What is the Glass-Steagall Act?

The Glass-Steagall Act was created in 1933 during the aftermath of the Great Depression.  The "riskiness" of investment banking activities became the scapegoat for the financial crisis, and thus the government felt stronger regulation could help to prevent another recession from occuring. The Glass-Steagall Act banned commercial banks from underwriting securities, forcing commercial banks and investment banks to separate.  By separating the two types of banks, commercial banks were made to be less risky ("The Long Demise of Glass-Steagall").

Changes to Glass-Steagall: Gradual Deregulation

The Glass-Steagall Act was slowly loosened in the last 50 years of the 20th century as commercial banks felt they were struggling to compete with investment banks.  The first major change occurred in the 1960s when commercial banks lobbied the U.S. Senate to allow them to enter the municipal bonds market, which they successfully achieved.  Commercial banks began to feel really threatened in the 1970s when brokerage firms starting invading on commercial banking territory when they began offering money, market accounts that pay interest, check-writing, and credit/debit cards.  By 1986, the Federal Reserve Board loosened Glass-Steagall by allowing banks to have 5% revenues from investment banking activities.

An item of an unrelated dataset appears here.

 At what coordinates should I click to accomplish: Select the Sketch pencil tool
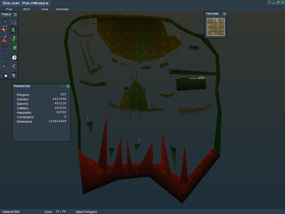pos(14,65)
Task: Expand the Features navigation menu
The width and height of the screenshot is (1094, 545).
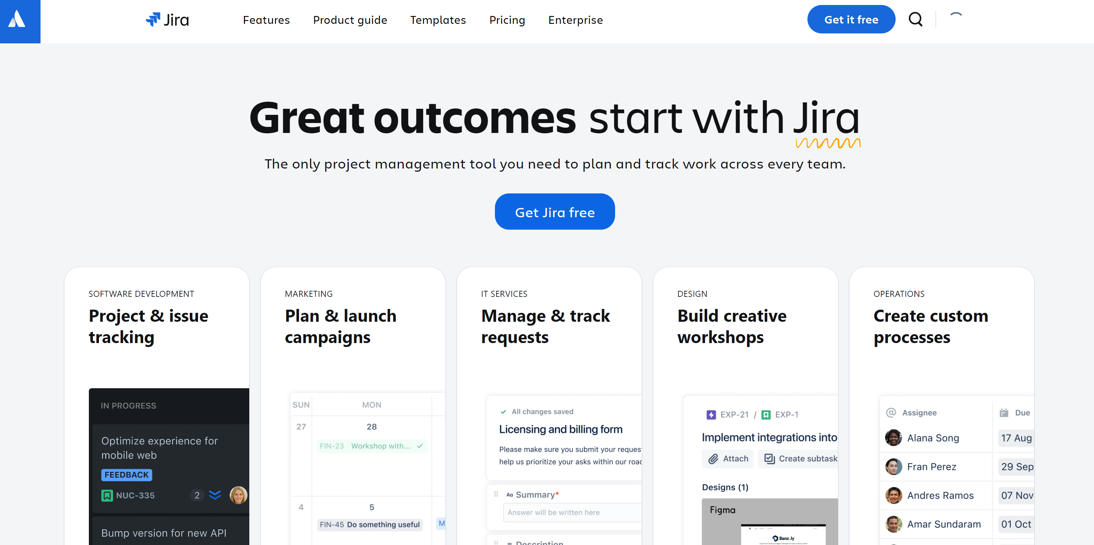Action: coord(267,20)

Deregulation through the expansion of commercial banking activities really began to progress in the late 1980s on through the late 1990s.  In 1987, commercial banks were allowed to deal in the commercial paper, municipal bonds, and mortgage-backed securities markets.  Citigroup backed this amendment to Glass-Steagall, saying the Act should be loosened because of the effectiveness of the SEC, more knowledgeable investors, and “very sophisticated” rating agencies.  Federal Reserve Board chairman at the time, Paul Volcker, feared that lenders would recklessly lower loan standards in pursuit of higher revenues.  Later in 1987, Alan Greenspan became Chairman of the Federal Reserve Board.  Greenspan publically says that he is in favor of deregulation in order for U.S. banks to be more competitive with big foreign banks.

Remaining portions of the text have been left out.